Methods
This page describes how the corpus was built, how artifacts were embedded and clustered, and how the carbon-capture case study was identified.
Data sources
| Artifact type | Source | Access method |
|---|---|---|
| Academic papers | OpenAlex | Free REST API |
| Patents | Lens.org | Free API (token required) |
| iGEM projects | iGEM community data | CSV download |
| iGEM parts | iGEM Parts Registry | CSV download / API |
All artifacts are normalized to a shared schema before processing. See src/utils/schema.py for field definitions.
Corpus construction
Papers and patents were retrieved by searching for synthetic biology keywords in titles and abstracts. The seed keywords were:
synthetic biologymetabolic engineeringgenetic engineering
Citation expansion was applied to papers: we also retrieved works that cite highly-cited seed papers, to capture related work that uses different terminology.
The keyword list and year range can be adjusted in config/settings.yaml.
Case study identification
Artifacts were tagged as belonging to the carbon capture case study if their title or abstract contained at least one of these keywords:
- carbon capture, carbon sequestration, CO2 fixation, carbon dioxide reduction, carbon neutral, biofuel, carbon cycle, autotrophic, RuBisCO, Calvin cycle, carboxylase
A confidence score (0–1) measures the fraction of keywords matched. Any keyword match sets case_study_flag = True.
Embeddings
Each artifact’s title and abstract were concatenated and encoded with a pre-trained sentence-transformer model (all-MiniLM-L6-v2).

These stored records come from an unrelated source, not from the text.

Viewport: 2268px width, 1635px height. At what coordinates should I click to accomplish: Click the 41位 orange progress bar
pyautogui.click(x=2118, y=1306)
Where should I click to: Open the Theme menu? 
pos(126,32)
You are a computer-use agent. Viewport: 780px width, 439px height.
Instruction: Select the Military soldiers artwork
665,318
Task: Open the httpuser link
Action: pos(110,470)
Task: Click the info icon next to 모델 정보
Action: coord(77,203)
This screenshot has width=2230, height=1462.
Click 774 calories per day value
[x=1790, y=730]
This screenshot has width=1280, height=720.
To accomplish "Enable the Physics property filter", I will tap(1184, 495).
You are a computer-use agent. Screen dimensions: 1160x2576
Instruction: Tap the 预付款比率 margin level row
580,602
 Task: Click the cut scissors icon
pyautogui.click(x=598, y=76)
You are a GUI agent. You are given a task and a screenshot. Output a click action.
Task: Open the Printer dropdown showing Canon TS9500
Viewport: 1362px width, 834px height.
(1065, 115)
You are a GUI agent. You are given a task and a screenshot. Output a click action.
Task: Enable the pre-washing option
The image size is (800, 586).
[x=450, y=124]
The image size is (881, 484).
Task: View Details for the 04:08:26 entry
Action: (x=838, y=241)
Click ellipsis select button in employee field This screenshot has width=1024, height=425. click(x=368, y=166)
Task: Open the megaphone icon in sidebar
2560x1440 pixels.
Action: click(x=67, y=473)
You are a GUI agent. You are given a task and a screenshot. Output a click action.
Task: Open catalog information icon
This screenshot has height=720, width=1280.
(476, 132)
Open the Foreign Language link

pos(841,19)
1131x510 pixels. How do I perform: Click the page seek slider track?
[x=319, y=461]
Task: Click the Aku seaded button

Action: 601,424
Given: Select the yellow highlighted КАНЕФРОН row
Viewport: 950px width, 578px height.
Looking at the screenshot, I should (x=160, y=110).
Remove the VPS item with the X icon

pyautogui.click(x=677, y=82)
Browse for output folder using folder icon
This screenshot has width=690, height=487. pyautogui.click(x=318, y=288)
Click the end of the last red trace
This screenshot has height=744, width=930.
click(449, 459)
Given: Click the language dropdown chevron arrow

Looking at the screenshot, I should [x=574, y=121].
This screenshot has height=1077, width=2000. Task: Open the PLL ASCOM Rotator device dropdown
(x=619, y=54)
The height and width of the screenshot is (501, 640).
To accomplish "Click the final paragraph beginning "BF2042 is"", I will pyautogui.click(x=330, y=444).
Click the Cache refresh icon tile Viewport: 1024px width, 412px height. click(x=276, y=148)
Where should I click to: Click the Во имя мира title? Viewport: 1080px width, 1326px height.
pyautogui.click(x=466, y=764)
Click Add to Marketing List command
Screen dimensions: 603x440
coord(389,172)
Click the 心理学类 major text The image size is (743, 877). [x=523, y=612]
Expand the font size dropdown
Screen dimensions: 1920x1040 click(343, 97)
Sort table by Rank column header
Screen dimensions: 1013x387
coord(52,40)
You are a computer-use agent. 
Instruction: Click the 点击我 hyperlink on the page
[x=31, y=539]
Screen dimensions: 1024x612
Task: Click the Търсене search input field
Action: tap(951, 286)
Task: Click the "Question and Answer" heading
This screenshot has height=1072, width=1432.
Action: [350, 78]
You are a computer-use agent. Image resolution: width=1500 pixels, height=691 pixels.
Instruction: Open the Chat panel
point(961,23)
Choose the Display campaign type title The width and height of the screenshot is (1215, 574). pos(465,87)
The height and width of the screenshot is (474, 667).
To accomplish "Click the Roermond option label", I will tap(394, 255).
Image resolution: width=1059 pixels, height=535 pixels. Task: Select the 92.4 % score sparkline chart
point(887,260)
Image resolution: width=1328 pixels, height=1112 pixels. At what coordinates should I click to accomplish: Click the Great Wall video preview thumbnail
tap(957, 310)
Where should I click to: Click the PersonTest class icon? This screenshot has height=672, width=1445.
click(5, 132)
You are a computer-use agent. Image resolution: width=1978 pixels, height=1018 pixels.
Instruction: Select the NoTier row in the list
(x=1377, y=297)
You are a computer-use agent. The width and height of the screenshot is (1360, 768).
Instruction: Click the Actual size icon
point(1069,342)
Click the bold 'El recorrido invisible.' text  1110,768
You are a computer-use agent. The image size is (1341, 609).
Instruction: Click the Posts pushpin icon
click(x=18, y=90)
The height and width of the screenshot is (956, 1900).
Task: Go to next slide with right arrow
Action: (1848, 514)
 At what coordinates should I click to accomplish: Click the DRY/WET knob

This model encodes text into a 384-dimensional vector that captures semantic meaning.
Reimers & Gurevych (2019). Sentence-BERT: Sentence Embeddings using Siamese BERT-Networks. EMNLP 2019. arXiv:1908.10084
Dimensionality reduction (UMAP)
Embeddings were projected to 2D with UMAP for visualization. UMAP was chosen over t-SNE because it better preserves global structure alongside local neighborhoods.
McInnes et al. (2018). UMAP: Uniform Manifold Approximation and Projection for Dimension Reduction. arXiv:1802.03426
Key parameters (adjustable in config/settings.yaml):
| Parameter | Value | Meaning |
|---|---|---|
n_neighbors |
15 | Local neighborhood size |
min_dist |
0.1 | Minimum spread in projected space |
metric |
cosine | Distance metric for embeddings |
Clustering (HDBSCAN)
Clusters were identified with HDBSCAN, a density-based algorithm that does not require specifying the number of clusters in advance. Points that do not belong to any cluster are labeled as noise (label = -1).
Campello et al. (2013). Density-Based Clustering Based on Hierarchical Density Estimates. ECML PKDD 2013.
Geocoding
Institution locations from OpenAlex and Lens.org were converted to latitude/longitude using Nominatim (OpenStreetMap), with results cached locally. Analysis is at the city level.